Jeśli komuś zależy na faktycznej budowie ochrony przed rosyjskim imperializmem, to raczej będzie starał się trzymać faktów i oceniać je racjonalnie. To co możemy zobaczyć każdego dnia w wielkich stacjach telewizyjnych czy mediach społecznościowych jest całkowitym przeciwieństwem racjonalności.
Światowa migracja niesie ze soba wiele problemów, ale tych problemów i tak nie jesteśmy w stanie uniknąć. Aby się do nich przygotować potrzebujemy przemyslanych strategii, które nie będą oparte na tworzeniu kolejnych twierdz otoczonych morzem migrantów. Militaryzacja społeczeństwa i minowanie pól ziemniaków na granicy uderzy prędzej czy później w nas samych.

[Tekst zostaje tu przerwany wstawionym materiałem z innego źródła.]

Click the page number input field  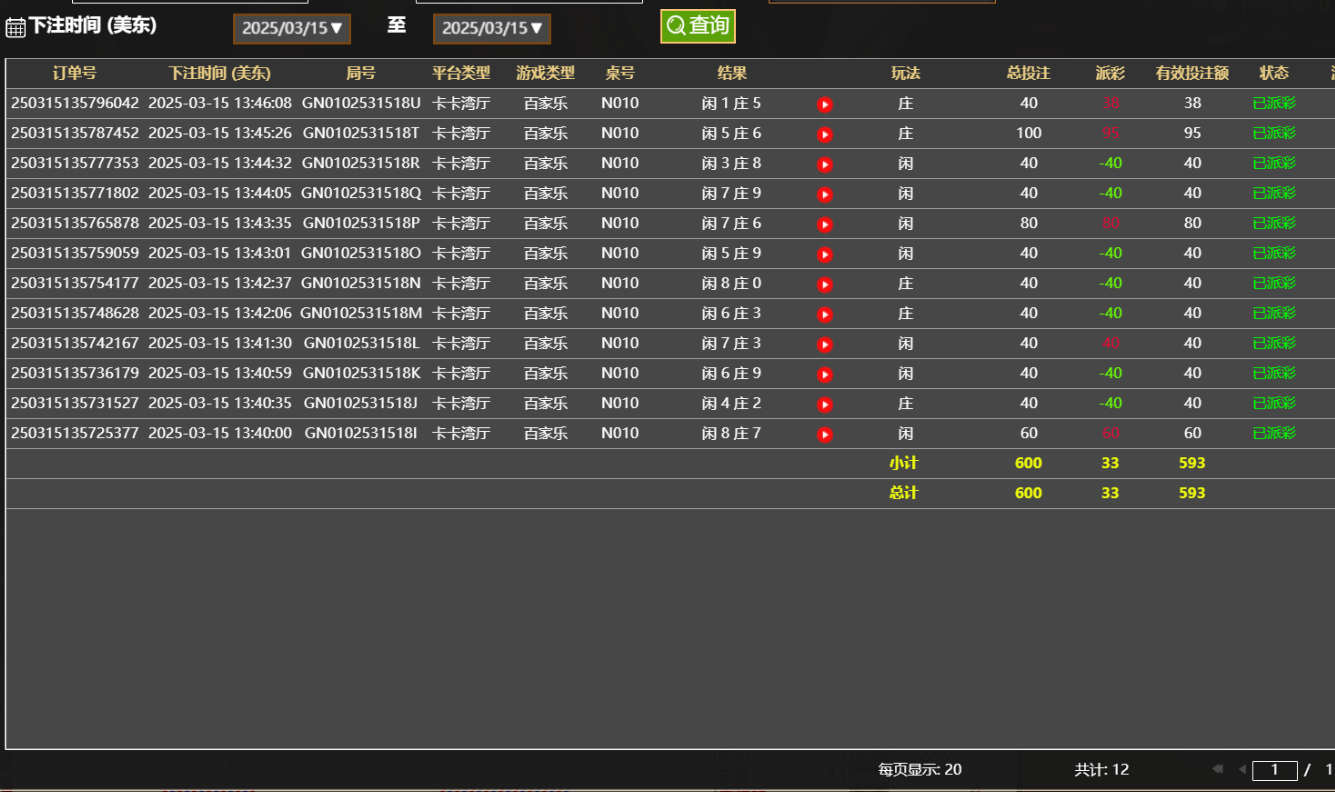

Łukaszenka to wie i umie to wykorzystać. Z jednej strony sterowanie tym korytarzem migracyjnym przynosi ogromne zyski, począwszy od decydentów po najniższego rangą pogranicznika, dla którego pieniądze wydarte zdesperowanym osobom w drodze stanowią wielokrotnośc jego rocznej wypłaty. Korzyści odnosi białoruskie państwo, które za pomocą otwierania i zamykania swojej “śluzy”, zapewnia sobie utrzymanie dobrych relacji z Putinem. Jednocześnie podnosi swoje znaczenie na arenie międzynarodowej i zwiększa swoje szanse na wymuszanie korzystnych dla siebie decyzji. Dla niego nie ma znaczenia jak wysoka będzie bariera na granicy z Polską ani ile będzie miała poprzeczek i concertiny. Nawet gdyby zmuszeni do tego migranci tłukli jedynie w metalowe pręty po jej wschodniej stronie i nie próbowali przechodzić, to i tak Aleksandr może mieć pewność, że polska klasa polityczna podniesie to do takiej rangi jakiej on sam potrzebuje.